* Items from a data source
____________

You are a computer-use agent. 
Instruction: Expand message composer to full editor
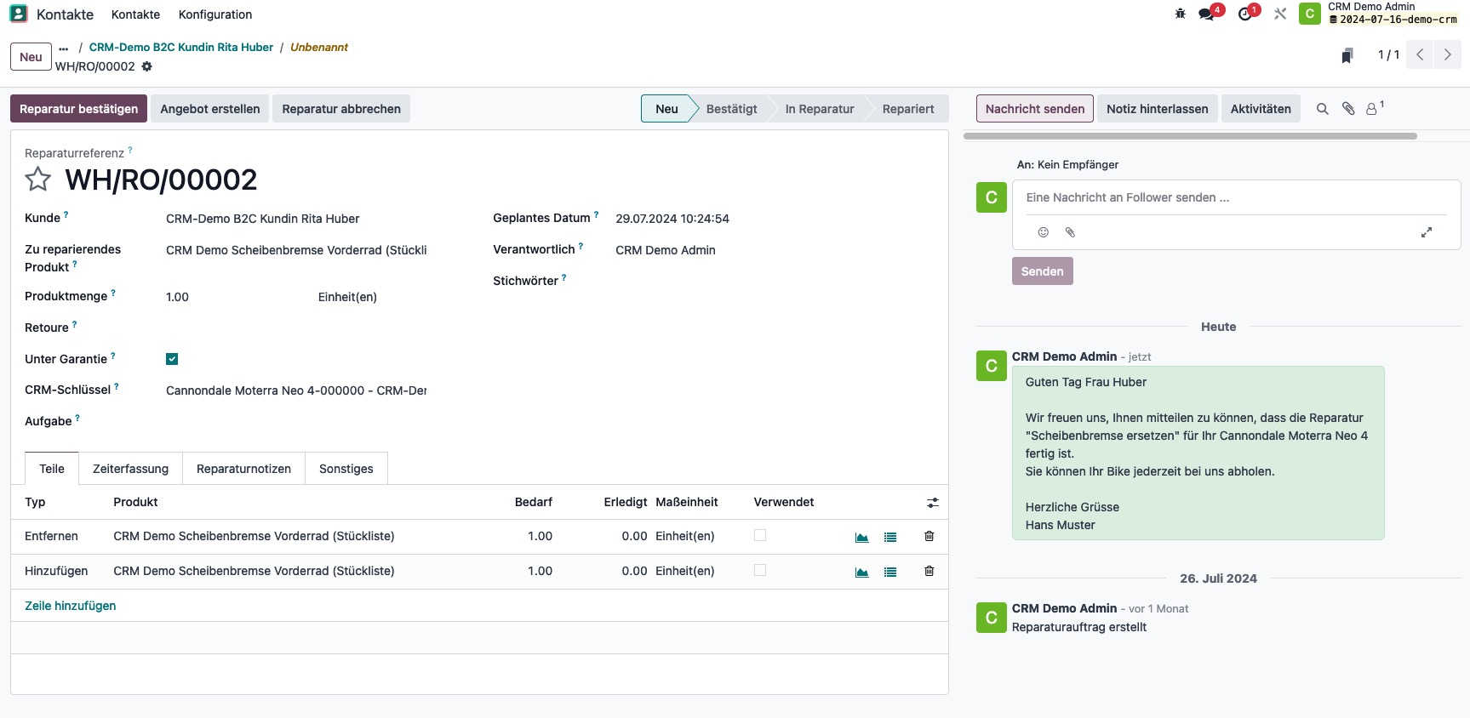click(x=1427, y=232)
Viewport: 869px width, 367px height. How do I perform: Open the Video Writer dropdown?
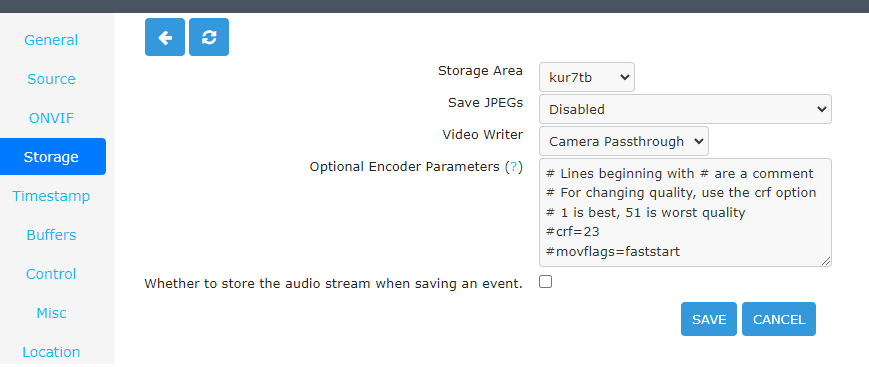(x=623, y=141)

____________

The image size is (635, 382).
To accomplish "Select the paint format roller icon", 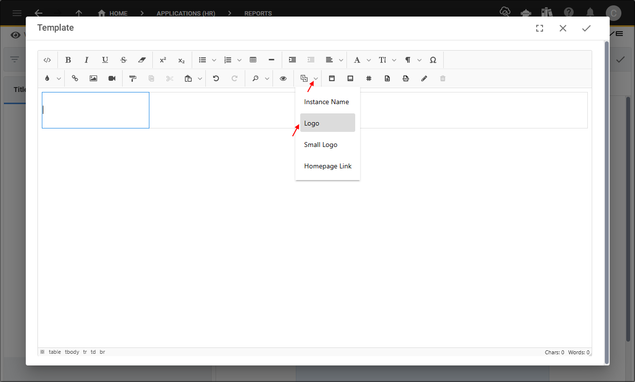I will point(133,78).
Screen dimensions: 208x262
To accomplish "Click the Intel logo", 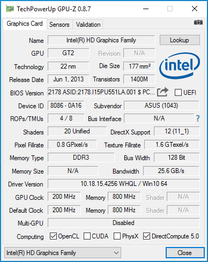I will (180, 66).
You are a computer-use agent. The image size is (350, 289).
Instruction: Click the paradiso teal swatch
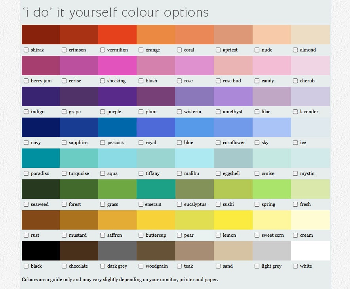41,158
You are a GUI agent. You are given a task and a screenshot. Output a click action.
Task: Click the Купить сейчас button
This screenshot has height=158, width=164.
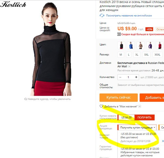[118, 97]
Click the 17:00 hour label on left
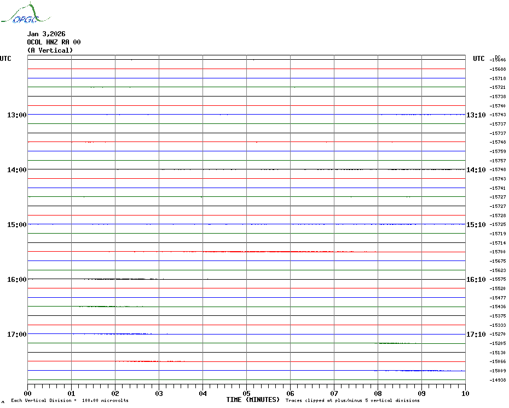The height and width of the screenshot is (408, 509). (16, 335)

____________

Go through the data above and copy each line in which "computer" appears.

* RESPONSE TO THE EXERCISE
You are a computer-use agent. 
You are a computer-use agent. The image size is (350, 289).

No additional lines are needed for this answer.